4.The Applicant further submits the Tribunal’s failure to properly consider or have regard to the written submissions and/or the newspaper article provided by the Applicant and his agent to explain the alleged inconsistencies constituted a failure to have regard to additional information supplied by the Applicant in response to a request for information by the Tribunal in contravention of s424(1) and/or s424A amounting to jurisdictional error.
Particulars of Ground 1 are repeated.
5.The Tribunal promised to verify reports provided by the applicant. The Tribunal failed to inquire and/or verify the authenticity of the newspaper article provided by the applicant. This was unreasonable when it was so obviously relevant to the outcome of the visa application. The Tribunal made a jurisdictional error in failing to make an inquiry where one was compelled by the material.
Particulars of Ground 1 are repeated.
Ground 1, in effect, rolls up numerous possible jurisdictional errors in its two general contentions and also in its “particulars”. I am unable to give the general assertions in the ground any content beyond the particulars. I still remain unclear as to how s.425 of the Migration Act is alleged to have been not followed by the Tribunal. However, I shall not pause to analyse the possible ways in which the grounds could have been better formulated, since I do not accept the implications of any of the particulars.

• Data excerpt:
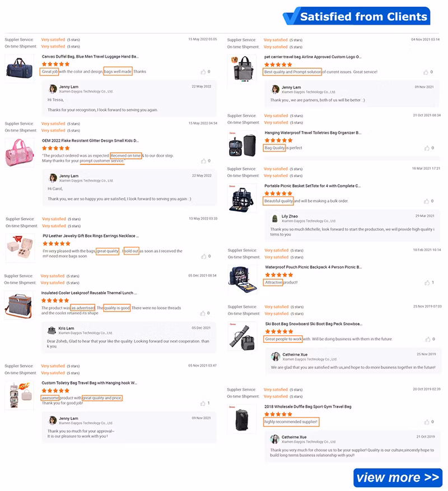Open the pet carrier bag video thumbnail

[x=242, y=68]
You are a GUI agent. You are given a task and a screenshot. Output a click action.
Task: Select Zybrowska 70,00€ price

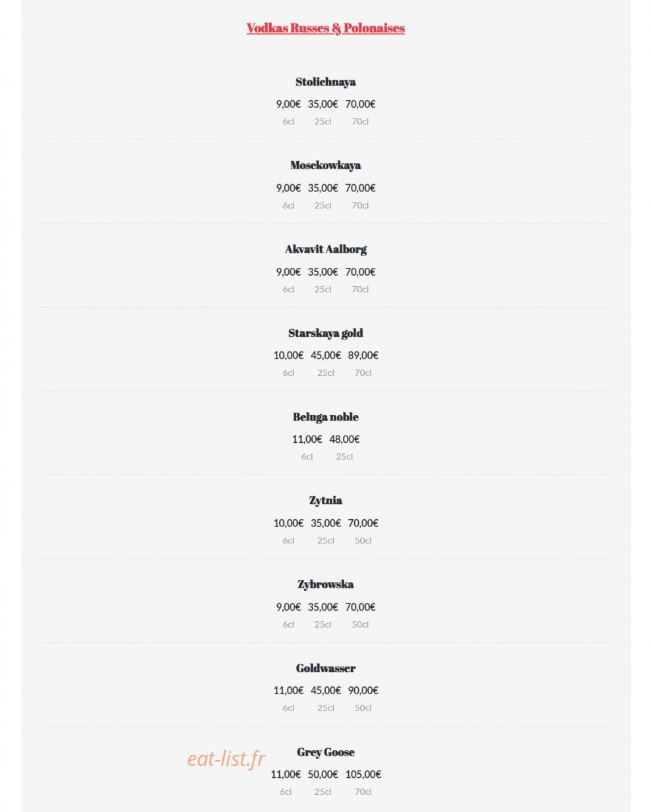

• Tasks:
a. Retype part of the judgment excerpt, beginning at the words "Ground 1, in" and stopping after the words "of the particulars.".
b. Using the judgment excerpt, answer yes or no to whether each statement agrees with it, and quote the deciding words: (i) the Tribunal promised to verify reports the applicant provided; (ii) the writer understands clearly how s.425 of the Migration Act is said to have been breached; (iii) the writer will analyze how the grounds could have been better formulated.
c. Rewrite as a short list the paragraph of the judgment excerpt that begins "Ground 1, in effect," keeping its main facts.

• Task-by-task answers:
a.
Ground 1, in effect, rolls up numerous possible jurisdictional errors in its two general contentions and also in its “particulars”. I am unable to give the general assertions in the ground any content beyond the particulars. I still remain unclear as to how s.425 of the Migration Act is alleged to have been not followed by the Tribunal. However, I shall not pause to analyse the possible ways in which the grounds could have been better formulated, since I do not accept the implications of any of the particulars.

b.
(i) Yes: "The Tribunal promised to verify reports provided by the applicant."
(ii) No: "I still remain unclear as to how s.425 of the Migration Act is alleged to have been not followed by the Tribunal."
(iii) No: "I shall not pause to analyse the possible ways in which the grounds could have been better formulated"

c.
- Ground 1 combines many possible jurisdictional errors in its two general contentions and in its particulars.
- The writer can find no content in the general assertions beyond the particulars.
- The writer is still unclear how the Tribunal is alleged to have failed to follow s.425 of the Migration Act.
- The writer will not analyze how the grounds could have been better formulated, because the writer does not accept the implications of any of the particulars.